[Stored data]

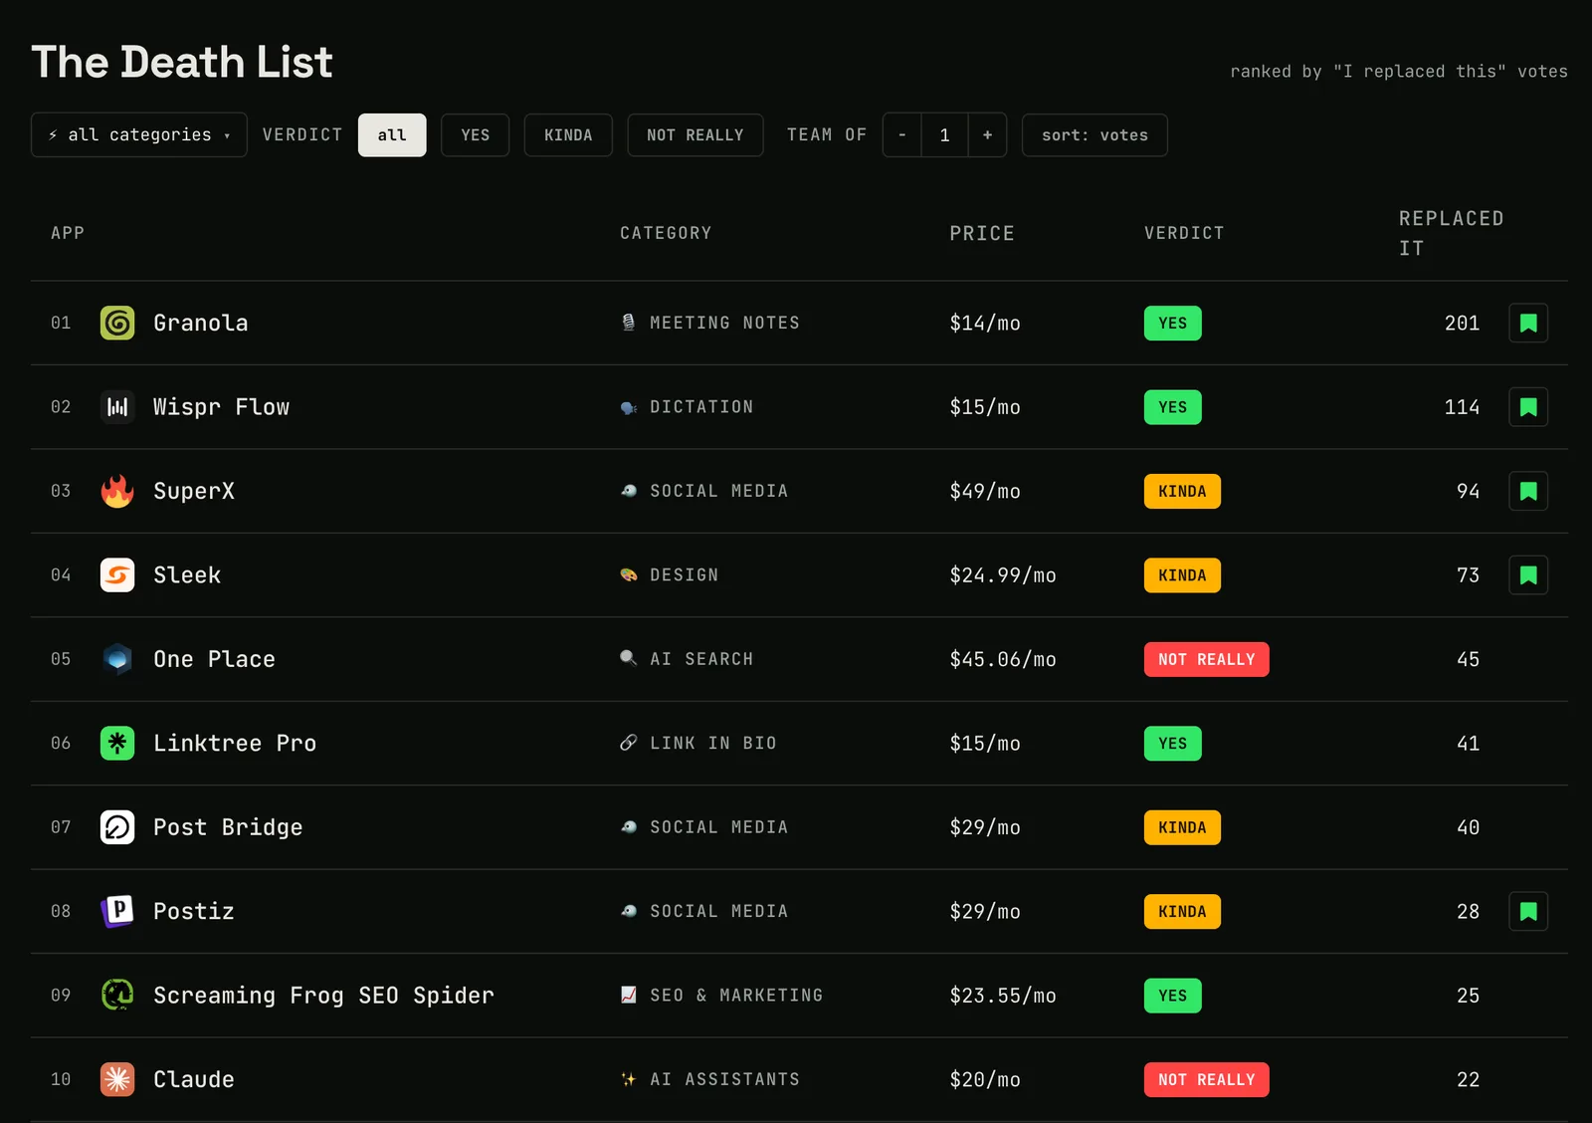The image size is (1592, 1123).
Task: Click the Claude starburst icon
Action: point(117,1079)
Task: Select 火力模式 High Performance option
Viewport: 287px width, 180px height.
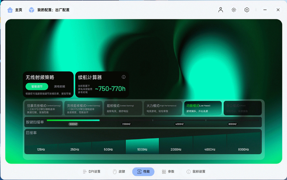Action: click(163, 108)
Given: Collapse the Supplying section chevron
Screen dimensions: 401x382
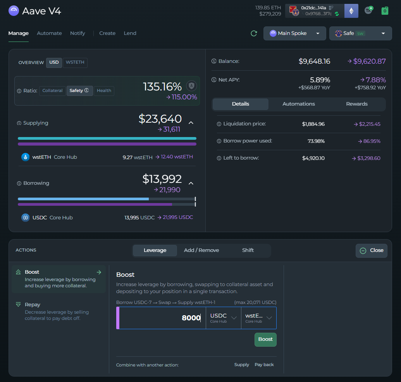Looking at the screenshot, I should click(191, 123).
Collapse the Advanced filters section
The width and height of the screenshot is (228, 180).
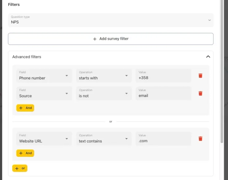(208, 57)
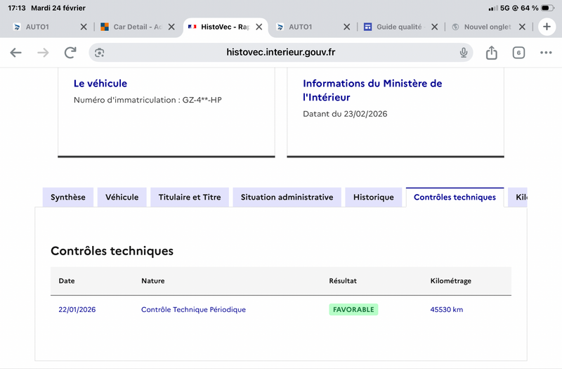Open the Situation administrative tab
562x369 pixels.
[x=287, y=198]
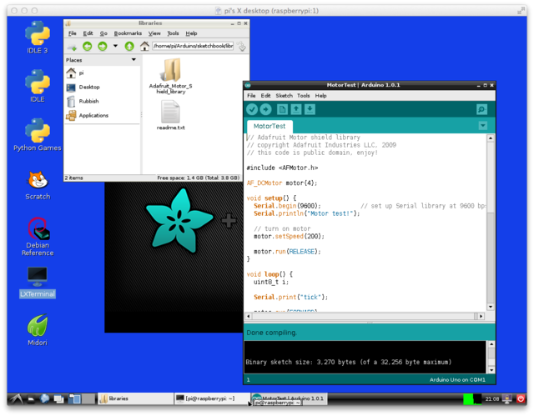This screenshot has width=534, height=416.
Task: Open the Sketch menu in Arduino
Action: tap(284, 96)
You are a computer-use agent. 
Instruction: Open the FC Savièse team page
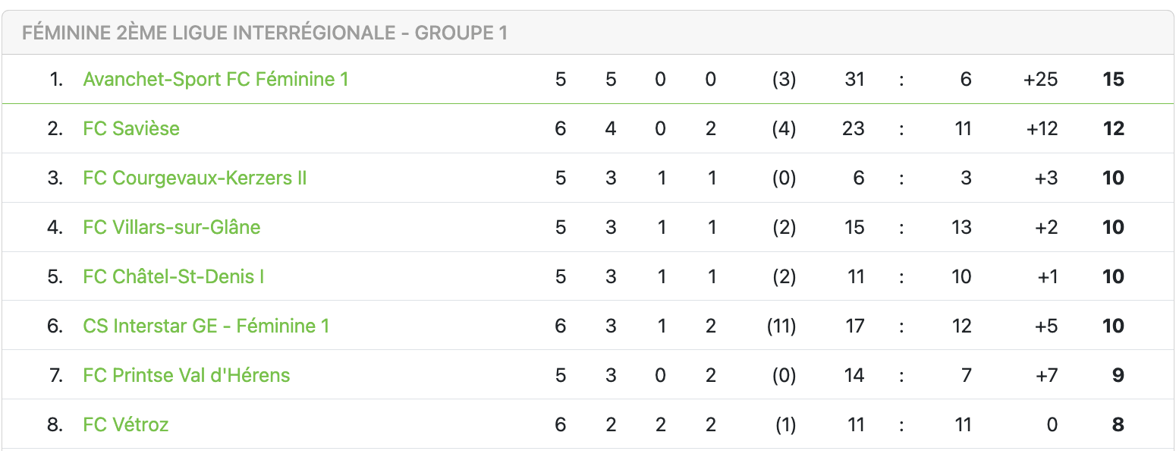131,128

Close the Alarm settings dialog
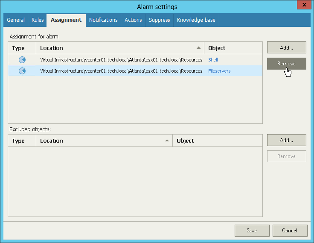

#### WORK INSTRUCTION:
Set down again, exactly, the lines from the one with "Given: Collapse the Supplying section chevron" to the last line of the data, both included and pictures excluded.

#### ANSWER BOX:
Given: Collapse the Supplying section chevron
Screen dimensions: 401x382
Looking at the screenshot, I should click(191, 123).
Collapse the Advanced filters section
The width and height of the screenshot is (228, 180).
(208, 57)
Open the Situation administrative tab
562x369 pixels.
[x=287, y=198]
This screenshot has width=534, height=416.
Task: Open the Sketch menu in Arduino
Action: tap(284, 96)
You are a computer-use agent. 
Instruction: Open the FC Savièse team page
131,128

Close the Alarm settings dialog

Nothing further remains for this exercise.